Cloudflare stops reCaptcha because Google makes it a paid service
Cloudflare is moving away from using reCaptcha and using hCaptcha instead. One of the reasons is that Google Cloudflare announced at the beginning of this year that the company will have to pay for the use of reCaptcha.
The CEO of Cloudflare, Matthew Prince, emphasizes that Google has every right to make reCaptcha a paid service and that this is also rational, given the large volume and therefore costs that Cloudflare provides. However, the company is still looking for an alternative instead of paying. “For us, it would add millions of dollars in annual costs if our free users continued to use reCaptcha,” Prince reported.
He also writes that Cloudflare has been toying with the idea of stopping Google’s service for some time because of privacy concerns and the fact that Google is blocked in China. However, the company was hesitant to switch to a new service.
That alternative has now been chosen in the form of hCaptcha, which would offer comparable performance. The advantages of this service, according to Cloudflare, are that the company behind hCaptcha does not sell personal data, supports Privacy Pass and is not blocked in China. The company makes money from companies that want image classification data and pays for services that put hCaptcha on their site.

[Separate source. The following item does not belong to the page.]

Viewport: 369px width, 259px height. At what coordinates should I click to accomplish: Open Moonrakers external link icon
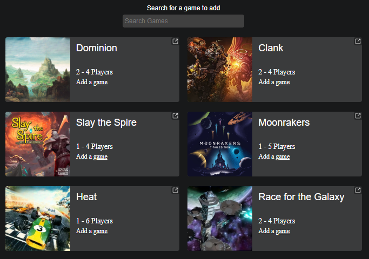click(x=358, y=116)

Cloudflare chooses to pay for hCaptcha anyway so that that service can scale up. Cloudflare also deploys its Workers platform for the service, reducing costs for hCaptcha. “That created some additional costs, but they are a fraction of what reCaptcha would cost.”
Captcha stands for Completely Automated Public Turing Test to Tell Computers and Humans Apart and is intended to prevent input by bots. ReCaptcha started as a research project at Carnegie Mellon University in 2007, but Google took over the project in 2009.